It will feel more like spring across part of the eastern United States next week as temperatures briefly soar to record-challenging levels.
Residents from Atlanta to Nashville to Washington, D.C., will trade in winter coats for t-shirts by midweek.
A major storm will take shape over the center of the country by Tuesday. Unseasonable warmth will then build on the southeastern side of the storm.
“Even though Punxsutawney Phil called for six more weeks of winter, to many in the Southeast it will feel more like mid-April than early February for a brief period next week,” AccuWeather Meteorologist Faith Eherts said.
Tuesday is shaping up to be the warmest day of the stretch, when records that have held since the 1900s could be in jeopardy throughout the Southeast.
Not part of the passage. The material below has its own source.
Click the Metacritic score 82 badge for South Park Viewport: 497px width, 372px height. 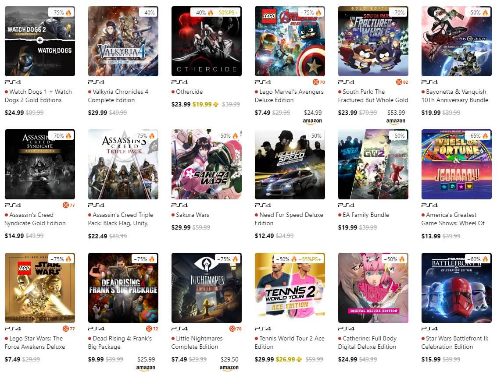pos(402,82)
“Throughout Maryland and Virginia, high temperatures on Tuesday will reach upwards of 15 degrees above average,” Eherts said. “Farther south, they may exceed 20 degrees above average.”
Widespread highs in the middle to upper 70s F are in store across the Deep South, with 60s and lower 70s in store for much of the Ohio Valley and southern mid-Atlantic.
“Temperatures will soar into the 60s as far north as Washington, D.C,” Eherts said.
A few of the cities that will challenge record warmth include New Orleans; Montgomery, Alabama; Atlanta; Jacksonville and Pensacola, Florida; Charlotte and Raleigh, North Carolina; Nashville; and Washington, D.C.
The bulk of the warmth will fail to reach much of the interior Northeast and New England, where periods of snow and ice can occur early next week.
Most of Tuesday will be dry and sunny across the southern Atlantic Seaboard, which is great news for those who hope to enjoy the brief spurt of warmth by hiking, biking or walking.
Behind the passage of rain and thunderstorms late Tuesday and Wednesday, warmth will be whisked away and temperatures will fall back to within a few degrees of average across the Southeast.
The brunt of the chill will sweep across the Midwest and Northeast late next week as temperatures plummet to unseasonably low levels.
Temperatures may rebound once again across the Southeast and perhaps the mid-Atlantic as quickly as next weekend.